Although evidence-based intensive care medicine is gradually developing, progress in clinical trials has been hampered by the small number of patients, broad range of diagnostic categories, and lack of diagnostic criteria and illness severity measures.

Prevention. Preventing critical illness has become a focus of intensive care practice. As cardiac or respiratory arrest in hospital wards carries substantial mortality, it is essential that deterioration of a patient's condition be recognised as early as possible. In a detailed observational study conducted in three Australian acute-care hospitals,1 at least 50% of patients who had an arrest were found to have had recognisable deterioration prior to the arrest. Ideally, it should be mandatory for nursing staff to call an emergency team if, during routine observations, they notice deterioration in a patient. Where such a system exists, the number of ward-based in-hospital cardiac arrests has fallen by 80%, with a 32% fall in all-cause mortality.

Diagnosis.
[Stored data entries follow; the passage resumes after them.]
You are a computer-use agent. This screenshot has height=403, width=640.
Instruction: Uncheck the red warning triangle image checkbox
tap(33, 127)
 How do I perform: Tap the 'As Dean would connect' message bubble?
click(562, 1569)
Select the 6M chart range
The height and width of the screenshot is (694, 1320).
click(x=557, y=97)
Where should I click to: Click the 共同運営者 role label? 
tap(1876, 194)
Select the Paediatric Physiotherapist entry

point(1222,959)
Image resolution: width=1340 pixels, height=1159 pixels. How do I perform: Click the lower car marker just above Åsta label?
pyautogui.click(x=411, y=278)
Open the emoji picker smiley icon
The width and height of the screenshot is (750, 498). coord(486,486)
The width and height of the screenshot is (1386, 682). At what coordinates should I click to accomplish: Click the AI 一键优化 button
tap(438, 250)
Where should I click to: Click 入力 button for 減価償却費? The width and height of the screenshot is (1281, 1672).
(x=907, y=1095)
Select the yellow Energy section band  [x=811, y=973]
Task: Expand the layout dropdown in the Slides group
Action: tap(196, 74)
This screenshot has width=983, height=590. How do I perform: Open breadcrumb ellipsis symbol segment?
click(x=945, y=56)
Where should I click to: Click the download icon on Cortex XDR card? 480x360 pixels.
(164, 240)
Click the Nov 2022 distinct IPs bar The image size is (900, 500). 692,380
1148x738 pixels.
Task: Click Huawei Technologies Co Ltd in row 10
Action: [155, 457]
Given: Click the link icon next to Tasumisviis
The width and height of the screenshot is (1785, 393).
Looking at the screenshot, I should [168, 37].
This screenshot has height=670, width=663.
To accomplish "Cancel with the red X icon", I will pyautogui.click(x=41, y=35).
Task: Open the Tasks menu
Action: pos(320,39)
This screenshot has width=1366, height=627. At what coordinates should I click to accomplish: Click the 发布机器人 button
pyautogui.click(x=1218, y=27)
Standardising and defining the illnesses encountered in the intensive care unit (ICU) has allowed the creation of "illness severity scores", which combine information on pre-existing illness, diagnosis and physiological derangement to predict outcome. Actual outcome is compared with predicted outcome to produce a "standardised mortality rate". Recently, widespread application of these methods has improved reliability and comparability of clinical studies.

Intervention. Systematic study of standard ICU therapies is relatively new. Debate over simple questions, such as what tidal volume should be used for ventilator settings, has raged for many years. The Australasian method uses a tidal volume of 7 mL/kg (to prevent barotrauma), while the US method uses a tidal volume of 10–15 mL/kg (to prevent atelectesis). In the Acute Respiratory Distress Syndrome (ARDS) study,2 in which 861 ventilated patients with ARDS were randomly allocated to receive low-volume ventilation or standard-volume ventilation, mortality was lower in the low-volume group (31% v 39.8%; P = 0.0007).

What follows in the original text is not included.